● WHAT NEEDS TO BE DONE: Every line in the listing below from the one with "Instruction: Click the Ln" through the one with "You are a computer-use agent. Screen" is to be reproduced exactly, both ends included; leave out the rest.

● DATASET EXTRACT:

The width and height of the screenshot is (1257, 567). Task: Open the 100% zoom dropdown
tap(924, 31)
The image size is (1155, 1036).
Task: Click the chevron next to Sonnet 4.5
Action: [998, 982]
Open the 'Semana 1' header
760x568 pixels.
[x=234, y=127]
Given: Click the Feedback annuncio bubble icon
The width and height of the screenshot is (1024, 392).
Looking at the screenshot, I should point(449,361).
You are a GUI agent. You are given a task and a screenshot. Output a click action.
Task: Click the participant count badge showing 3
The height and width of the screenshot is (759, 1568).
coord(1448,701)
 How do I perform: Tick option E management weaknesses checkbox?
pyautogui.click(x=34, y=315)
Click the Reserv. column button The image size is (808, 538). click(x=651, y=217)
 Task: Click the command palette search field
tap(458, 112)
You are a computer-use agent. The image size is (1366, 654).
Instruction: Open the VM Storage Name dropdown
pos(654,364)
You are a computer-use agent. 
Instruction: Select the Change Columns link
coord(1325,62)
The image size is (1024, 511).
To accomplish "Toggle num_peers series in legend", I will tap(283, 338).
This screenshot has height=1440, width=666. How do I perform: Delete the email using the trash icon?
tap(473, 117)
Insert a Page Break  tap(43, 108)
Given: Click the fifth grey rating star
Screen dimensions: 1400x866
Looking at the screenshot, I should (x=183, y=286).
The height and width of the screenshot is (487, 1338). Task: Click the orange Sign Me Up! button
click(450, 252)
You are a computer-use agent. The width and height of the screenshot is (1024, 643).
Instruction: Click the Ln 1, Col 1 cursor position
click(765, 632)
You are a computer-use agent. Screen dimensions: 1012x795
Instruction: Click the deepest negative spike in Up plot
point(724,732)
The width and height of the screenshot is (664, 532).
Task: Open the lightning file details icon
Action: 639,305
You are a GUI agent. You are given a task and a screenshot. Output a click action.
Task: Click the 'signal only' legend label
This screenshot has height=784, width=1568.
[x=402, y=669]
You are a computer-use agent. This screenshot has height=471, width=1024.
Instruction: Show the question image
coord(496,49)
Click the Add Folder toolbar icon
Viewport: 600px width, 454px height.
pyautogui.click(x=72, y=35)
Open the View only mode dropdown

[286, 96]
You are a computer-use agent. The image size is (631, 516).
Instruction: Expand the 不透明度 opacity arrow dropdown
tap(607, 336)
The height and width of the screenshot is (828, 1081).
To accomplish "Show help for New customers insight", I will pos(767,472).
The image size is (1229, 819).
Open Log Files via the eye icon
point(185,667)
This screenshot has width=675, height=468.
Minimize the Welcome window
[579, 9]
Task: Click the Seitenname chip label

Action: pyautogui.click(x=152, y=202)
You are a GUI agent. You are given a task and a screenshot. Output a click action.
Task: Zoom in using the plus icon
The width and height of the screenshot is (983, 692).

● OUTPUT FOR THIS EXERCISE:
Instruction: Click the Ln 1, Col 1 cursor position
click(765, 632)
You are a computer-use agent. Screen dimensions: 1012x795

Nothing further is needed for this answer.